Assignment 3: Numpy and Testing#
Introduction#
In this assignment, you receive code that does a simple Monte Carlo simulation on the effect of measurement error in a linear regression.
Many people say that code for Monte Carlo simulation is untestable. After all, we simulate because we do not know what will come out of the simulation. To make matters worse, randomness is involved.
In this assignment, your task is to prove these people wrong by producing well-tested Monte Carlo code.
To avoid disappointments, here are a few rules for all tasks:
Write good commit messages and commit frequently. Use git for the entire process. Do not hesitate to commit unfinished or broken code. Git should be the only way to share code with your peers.
You only get points if you contribute. If you don’t commit at all or your only commit trivial stuff (like fixing a typo in a comment) you will not get points, even if your group provides a good solution.
All functions need docstrings.
Functions must not have side effects on inputs.
Do not commit generated files (e.g., plots).
Follow the rules for working with file paths (i.e., relative path with
pathlib
).Use the “modern pandas” settings for all exercises.
Do not use global seeds for random number generation.

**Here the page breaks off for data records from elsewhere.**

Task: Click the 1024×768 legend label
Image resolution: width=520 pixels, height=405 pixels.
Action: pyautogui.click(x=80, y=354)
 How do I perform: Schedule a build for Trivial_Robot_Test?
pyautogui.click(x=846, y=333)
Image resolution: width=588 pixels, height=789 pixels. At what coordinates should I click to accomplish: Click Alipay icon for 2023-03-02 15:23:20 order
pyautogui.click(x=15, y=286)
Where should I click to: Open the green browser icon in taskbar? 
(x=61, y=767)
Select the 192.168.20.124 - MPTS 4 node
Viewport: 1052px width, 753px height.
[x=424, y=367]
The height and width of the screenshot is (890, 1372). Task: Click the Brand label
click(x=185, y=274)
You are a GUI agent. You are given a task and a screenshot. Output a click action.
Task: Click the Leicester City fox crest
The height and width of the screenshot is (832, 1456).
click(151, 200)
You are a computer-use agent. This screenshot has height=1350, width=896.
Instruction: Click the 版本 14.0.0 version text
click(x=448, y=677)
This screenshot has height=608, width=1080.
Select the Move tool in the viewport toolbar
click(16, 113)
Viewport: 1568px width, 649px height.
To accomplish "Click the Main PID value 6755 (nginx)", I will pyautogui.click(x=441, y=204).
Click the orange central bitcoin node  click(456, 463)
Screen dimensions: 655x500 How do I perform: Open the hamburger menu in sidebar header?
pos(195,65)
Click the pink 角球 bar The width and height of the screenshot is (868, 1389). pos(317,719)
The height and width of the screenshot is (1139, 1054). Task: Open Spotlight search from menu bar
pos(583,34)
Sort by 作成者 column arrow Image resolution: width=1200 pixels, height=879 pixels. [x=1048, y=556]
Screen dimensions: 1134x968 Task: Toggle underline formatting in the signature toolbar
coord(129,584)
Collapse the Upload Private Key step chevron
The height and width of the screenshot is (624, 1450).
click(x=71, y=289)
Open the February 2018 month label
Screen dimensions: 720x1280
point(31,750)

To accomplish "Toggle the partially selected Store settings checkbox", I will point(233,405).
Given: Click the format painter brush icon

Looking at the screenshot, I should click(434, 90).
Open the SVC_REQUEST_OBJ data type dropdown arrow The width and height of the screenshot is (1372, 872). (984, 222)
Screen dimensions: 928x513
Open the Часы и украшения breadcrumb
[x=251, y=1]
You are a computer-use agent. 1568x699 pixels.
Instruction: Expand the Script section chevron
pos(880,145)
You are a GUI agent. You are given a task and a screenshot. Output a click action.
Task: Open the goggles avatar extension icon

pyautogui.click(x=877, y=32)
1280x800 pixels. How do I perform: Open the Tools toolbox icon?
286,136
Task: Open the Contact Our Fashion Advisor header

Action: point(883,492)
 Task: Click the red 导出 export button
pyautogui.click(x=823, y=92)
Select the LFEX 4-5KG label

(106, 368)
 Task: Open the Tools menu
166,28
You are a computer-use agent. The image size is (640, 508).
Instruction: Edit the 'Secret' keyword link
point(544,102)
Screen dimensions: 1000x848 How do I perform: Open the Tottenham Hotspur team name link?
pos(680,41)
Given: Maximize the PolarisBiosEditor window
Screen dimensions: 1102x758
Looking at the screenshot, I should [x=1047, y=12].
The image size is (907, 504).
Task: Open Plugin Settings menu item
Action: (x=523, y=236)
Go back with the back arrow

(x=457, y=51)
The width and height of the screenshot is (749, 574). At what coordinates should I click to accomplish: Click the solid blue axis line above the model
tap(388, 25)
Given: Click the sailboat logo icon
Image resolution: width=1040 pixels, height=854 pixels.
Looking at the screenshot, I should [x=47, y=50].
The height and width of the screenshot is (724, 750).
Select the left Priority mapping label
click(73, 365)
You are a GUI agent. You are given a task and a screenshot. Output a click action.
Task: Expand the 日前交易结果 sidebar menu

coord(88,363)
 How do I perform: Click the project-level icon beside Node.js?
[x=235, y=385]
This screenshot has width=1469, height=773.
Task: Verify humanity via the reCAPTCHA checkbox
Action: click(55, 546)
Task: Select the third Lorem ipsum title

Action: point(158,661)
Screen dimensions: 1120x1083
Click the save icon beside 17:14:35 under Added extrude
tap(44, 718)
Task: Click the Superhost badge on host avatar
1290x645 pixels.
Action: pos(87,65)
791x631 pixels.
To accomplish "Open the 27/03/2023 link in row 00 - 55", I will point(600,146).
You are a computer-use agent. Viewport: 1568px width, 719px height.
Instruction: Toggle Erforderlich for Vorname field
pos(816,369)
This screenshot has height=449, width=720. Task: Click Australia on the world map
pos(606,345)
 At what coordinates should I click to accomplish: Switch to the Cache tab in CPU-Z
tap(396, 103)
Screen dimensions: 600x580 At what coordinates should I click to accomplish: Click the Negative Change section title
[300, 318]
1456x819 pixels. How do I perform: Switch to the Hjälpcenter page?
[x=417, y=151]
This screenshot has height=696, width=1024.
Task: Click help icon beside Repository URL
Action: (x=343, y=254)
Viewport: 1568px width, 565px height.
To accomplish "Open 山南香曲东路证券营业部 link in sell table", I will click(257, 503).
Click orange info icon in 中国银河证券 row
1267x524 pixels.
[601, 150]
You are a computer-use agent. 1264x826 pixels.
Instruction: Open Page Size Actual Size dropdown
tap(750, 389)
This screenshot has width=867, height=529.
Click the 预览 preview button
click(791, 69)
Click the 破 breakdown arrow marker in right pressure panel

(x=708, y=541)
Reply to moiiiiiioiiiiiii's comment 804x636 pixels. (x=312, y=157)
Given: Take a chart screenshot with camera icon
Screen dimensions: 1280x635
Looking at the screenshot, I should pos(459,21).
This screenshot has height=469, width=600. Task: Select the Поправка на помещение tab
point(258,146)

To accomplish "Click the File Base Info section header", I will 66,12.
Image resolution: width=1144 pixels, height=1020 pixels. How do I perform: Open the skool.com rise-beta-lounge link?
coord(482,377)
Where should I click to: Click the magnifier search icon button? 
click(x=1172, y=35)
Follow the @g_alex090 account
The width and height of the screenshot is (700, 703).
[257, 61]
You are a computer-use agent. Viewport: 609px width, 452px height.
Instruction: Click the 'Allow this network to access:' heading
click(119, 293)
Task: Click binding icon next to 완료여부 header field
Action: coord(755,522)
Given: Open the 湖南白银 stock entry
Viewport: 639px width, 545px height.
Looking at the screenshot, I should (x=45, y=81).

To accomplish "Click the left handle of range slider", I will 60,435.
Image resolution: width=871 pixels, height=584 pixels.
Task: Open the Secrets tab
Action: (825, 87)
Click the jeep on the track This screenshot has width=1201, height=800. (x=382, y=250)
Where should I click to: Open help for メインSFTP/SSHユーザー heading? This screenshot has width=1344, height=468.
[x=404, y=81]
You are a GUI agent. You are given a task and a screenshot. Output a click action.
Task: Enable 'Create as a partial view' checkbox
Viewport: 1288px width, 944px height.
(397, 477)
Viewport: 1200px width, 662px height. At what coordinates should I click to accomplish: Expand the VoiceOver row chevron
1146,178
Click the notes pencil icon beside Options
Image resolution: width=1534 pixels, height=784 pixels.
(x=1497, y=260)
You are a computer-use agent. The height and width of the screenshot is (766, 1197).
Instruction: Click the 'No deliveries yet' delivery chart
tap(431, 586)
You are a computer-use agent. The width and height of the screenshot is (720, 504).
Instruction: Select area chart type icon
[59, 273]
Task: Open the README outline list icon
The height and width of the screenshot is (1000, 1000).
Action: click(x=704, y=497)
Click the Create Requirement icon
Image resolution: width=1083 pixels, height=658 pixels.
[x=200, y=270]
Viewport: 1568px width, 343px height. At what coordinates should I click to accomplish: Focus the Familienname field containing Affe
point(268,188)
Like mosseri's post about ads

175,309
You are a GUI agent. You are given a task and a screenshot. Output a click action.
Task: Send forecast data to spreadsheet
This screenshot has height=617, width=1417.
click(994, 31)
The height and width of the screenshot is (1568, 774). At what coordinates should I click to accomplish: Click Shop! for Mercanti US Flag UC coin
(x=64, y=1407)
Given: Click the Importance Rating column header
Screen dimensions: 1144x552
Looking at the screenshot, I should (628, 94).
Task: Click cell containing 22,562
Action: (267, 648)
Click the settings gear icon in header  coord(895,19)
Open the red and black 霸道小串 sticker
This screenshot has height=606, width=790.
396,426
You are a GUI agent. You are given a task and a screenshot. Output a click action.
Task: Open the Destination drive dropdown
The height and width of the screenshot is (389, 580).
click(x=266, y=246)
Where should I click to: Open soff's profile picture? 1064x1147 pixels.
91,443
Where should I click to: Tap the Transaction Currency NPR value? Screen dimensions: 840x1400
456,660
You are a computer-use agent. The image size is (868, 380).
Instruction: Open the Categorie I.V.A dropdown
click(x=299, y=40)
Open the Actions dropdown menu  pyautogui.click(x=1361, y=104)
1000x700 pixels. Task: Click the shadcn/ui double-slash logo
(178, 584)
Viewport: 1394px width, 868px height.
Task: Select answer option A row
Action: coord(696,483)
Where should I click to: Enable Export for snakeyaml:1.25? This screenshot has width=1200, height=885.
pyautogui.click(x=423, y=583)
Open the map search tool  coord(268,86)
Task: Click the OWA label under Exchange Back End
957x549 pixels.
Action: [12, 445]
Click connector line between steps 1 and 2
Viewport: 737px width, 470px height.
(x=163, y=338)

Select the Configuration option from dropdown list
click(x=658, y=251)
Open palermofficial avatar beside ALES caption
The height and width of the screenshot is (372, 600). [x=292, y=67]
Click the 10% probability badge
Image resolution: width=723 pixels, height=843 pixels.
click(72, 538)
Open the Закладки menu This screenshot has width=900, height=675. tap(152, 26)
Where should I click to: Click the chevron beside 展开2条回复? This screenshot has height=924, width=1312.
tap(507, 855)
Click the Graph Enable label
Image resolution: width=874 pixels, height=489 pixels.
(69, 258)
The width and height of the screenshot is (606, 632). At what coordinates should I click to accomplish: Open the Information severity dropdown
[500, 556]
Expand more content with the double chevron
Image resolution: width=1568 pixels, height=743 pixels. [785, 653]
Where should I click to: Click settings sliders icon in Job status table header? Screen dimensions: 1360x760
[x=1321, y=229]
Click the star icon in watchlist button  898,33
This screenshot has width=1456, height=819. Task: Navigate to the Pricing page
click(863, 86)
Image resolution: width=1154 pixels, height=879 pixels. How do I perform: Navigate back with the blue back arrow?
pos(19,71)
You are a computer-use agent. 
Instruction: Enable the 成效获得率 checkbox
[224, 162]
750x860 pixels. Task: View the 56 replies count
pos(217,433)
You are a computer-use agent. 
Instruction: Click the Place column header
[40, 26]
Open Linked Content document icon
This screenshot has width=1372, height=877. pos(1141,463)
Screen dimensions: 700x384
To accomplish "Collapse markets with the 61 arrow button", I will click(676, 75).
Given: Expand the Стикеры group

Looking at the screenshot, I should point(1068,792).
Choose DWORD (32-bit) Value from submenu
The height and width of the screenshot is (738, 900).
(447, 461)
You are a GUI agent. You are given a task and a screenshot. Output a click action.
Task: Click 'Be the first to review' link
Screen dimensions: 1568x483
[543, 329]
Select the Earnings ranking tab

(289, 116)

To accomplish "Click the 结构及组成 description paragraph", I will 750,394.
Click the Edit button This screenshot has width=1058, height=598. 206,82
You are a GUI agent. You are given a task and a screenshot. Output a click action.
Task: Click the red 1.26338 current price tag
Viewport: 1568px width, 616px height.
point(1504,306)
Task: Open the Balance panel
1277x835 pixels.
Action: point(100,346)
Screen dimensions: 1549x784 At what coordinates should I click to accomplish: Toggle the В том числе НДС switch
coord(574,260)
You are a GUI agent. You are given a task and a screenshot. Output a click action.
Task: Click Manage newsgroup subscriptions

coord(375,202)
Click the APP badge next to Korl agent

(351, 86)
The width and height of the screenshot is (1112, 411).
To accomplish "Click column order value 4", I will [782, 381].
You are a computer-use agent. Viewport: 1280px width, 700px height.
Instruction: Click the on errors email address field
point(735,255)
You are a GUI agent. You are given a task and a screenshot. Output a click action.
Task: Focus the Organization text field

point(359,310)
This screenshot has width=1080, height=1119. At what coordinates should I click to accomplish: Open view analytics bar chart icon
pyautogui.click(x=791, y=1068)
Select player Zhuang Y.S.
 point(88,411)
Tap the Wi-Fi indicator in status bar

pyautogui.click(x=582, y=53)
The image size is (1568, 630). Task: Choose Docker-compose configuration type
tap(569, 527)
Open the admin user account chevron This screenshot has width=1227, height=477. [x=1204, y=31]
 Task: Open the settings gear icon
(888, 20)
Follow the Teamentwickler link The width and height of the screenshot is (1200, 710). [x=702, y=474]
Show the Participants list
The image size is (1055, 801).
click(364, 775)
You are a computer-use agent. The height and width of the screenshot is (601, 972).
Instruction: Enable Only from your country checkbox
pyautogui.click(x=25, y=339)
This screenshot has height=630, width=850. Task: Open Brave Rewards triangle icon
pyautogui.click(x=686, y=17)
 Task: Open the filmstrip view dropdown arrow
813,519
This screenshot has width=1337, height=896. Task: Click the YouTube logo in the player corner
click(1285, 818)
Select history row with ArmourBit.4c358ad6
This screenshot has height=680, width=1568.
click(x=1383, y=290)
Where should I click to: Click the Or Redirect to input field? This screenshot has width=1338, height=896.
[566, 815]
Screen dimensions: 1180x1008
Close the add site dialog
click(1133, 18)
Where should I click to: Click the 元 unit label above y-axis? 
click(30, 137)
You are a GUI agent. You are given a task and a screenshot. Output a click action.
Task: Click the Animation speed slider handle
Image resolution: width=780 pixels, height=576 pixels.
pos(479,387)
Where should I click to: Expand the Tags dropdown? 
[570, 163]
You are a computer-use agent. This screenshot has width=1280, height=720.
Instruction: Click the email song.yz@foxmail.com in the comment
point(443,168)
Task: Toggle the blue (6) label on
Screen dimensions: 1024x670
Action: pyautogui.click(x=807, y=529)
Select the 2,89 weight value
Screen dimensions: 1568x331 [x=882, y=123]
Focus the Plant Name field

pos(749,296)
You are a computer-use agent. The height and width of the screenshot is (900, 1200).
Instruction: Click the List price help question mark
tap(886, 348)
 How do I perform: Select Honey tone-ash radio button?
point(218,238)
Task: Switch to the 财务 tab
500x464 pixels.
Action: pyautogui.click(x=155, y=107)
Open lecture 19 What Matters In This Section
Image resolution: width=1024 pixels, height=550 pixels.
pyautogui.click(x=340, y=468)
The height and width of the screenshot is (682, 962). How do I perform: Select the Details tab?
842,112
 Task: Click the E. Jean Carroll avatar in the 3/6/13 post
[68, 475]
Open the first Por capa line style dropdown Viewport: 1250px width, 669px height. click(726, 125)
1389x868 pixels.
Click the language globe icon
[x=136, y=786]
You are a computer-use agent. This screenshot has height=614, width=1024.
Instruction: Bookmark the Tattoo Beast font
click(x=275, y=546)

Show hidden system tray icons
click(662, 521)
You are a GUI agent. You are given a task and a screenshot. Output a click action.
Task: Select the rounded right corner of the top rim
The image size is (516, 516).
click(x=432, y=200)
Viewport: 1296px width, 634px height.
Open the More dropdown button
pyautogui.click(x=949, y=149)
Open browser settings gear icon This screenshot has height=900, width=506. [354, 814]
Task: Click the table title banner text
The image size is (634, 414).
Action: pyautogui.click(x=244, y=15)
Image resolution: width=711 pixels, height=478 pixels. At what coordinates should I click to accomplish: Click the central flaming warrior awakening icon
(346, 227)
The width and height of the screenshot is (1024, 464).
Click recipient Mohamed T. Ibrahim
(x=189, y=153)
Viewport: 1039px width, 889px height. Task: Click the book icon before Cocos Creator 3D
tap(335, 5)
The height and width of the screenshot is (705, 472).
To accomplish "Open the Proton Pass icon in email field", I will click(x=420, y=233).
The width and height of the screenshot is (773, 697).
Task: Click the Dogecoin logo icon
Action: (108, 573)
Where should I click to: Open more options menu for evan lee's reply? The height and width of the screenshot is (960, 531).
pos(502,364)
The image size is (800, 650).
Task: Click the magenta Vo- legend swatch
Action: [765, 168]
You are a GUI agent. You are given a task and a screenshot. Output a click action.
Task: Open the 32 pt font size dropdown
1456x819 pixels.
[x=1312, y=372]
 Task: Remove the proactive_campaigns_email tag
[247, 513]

The deadline is December 8, 11:59 pm
Apart from written answers in the README.md file, the entire solution has to consist of
.py
files. If you find it easier, you can prototype some of the functions in Jupyter
notebooks. In that case, it is a good idea if each group member has their own notebook,
so you do not get merge conflicts.
After some tasks we ask you to commit and set a tag in git. This is so we can easily check out the version of your repo after this step. This video explains all you need to know about tags. The tags should always be set on the main branch.
Important#
Please do the tasks in the order in which they appear!
Task 1#
Follow this link. Create the repository for your group and clone it to your computers.
Task 2#
Look at the starter code in run.py
. Explain to each other what the code does. Run the
file and and look at the plot it produces. Discuss in the group what you like and
dislike about the code in run.py
. Write it down in bullet points in your README.md
file.
Task 3#
A minimal requirement to make the Monte Carlo code testable is to put it into a
function. Hence you will implement the do_monte_carlo
function in monte_carlo.py
.
The inputs defined at the top of
run.py
will become function arguments.Data will be returned by the function.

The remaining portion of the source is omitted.